• Texte présenté:
+-------+
Dans ce disque, dix des quinze compositions sont de Philippe Milanta, avec parfois de curieux titres; les autres sont des standards ou des compositions du jazz, mais l’ensemble de l’enregistrement est construit comme un tout, une sorte de déambulation guidée dans l’univers intime du pianiste. On retrouve ce qui a bercé Philippe Milanta, notamment la tradition du piano de Pittsburgh (évoqué dans un titre), Erroll Garner («Born to Be Blue»), Billy Strayhorn souvent. Le jazz, à ce niveau d’expression, fait rêver, alors rêvons que Philippe Milanta puisse
enfin développer sa discographie à la mesure de son talent, qu’il puisse aussi être programmé sur les scènes du jazz, et pas seulement en France. Il faut aussi qu’il le décide lui-même. Si nous honorons sur les scènes et dans les labels de jazz d’excellents artistes du piano, comme par exemple Fred Hersch, il faut aussi honorer le talent exceptionnel de Philippe Milanta, son pair sur le plan pianistique et de l’expression, bien plus profondément jazz par la nature de son expression sur le plan esthétique et culturel.
+-------+
• Extrait de données:

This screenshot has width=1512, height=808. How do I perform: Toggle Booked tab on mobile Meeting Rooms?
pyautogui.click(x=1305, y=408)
+-------+
• Consigne donnée: Recopiez intégralement le texte sur le disque de Philippe Milanta. Les lignes n'ont aucun lien avec le texte sur le disque de Philippe Milanta.

• Corrigé de l'exercice:
Dans ce disque, dix des quinze compositions sont de Philippe Milanta, avec parfois de curieux titres; les autres sont des standards ou des compositions du jazz, mais l’ensemble de l’enregistrement est construit comme un tout, une sorte de déambulation guidée dans l’univers intime du pianiste. On retrouve ce qui a bercé Philippe Milanta, notamment la tradition du piano de Pittsburgh (évoqué dans un titre), Erroll Garner («Born to Be Blue»), Billy Strayhorn souvent. Le jazz, à ce niveau d’expression, fait rêver, alors rêvons que Philippe Milanta puisse
enfin développer sa discographie à la mesure de son talent, qu’il puisse aussi être programmé sur les scènes du jazz, et pas seulement en France. Il faut aussi qu’il le décide lui-même. Si nous honorons sur les scènes et dans les labels de jazz d’excellents artistes du piano, comme par exemple Fred Hersch, il faut aussi honorer le talent exceptionnel de Philippe Milanta, son pair sur le plan pianistique et de l’expression, bien plus profondément jazz par la nature de son expression sur le plan esthétique et culturel.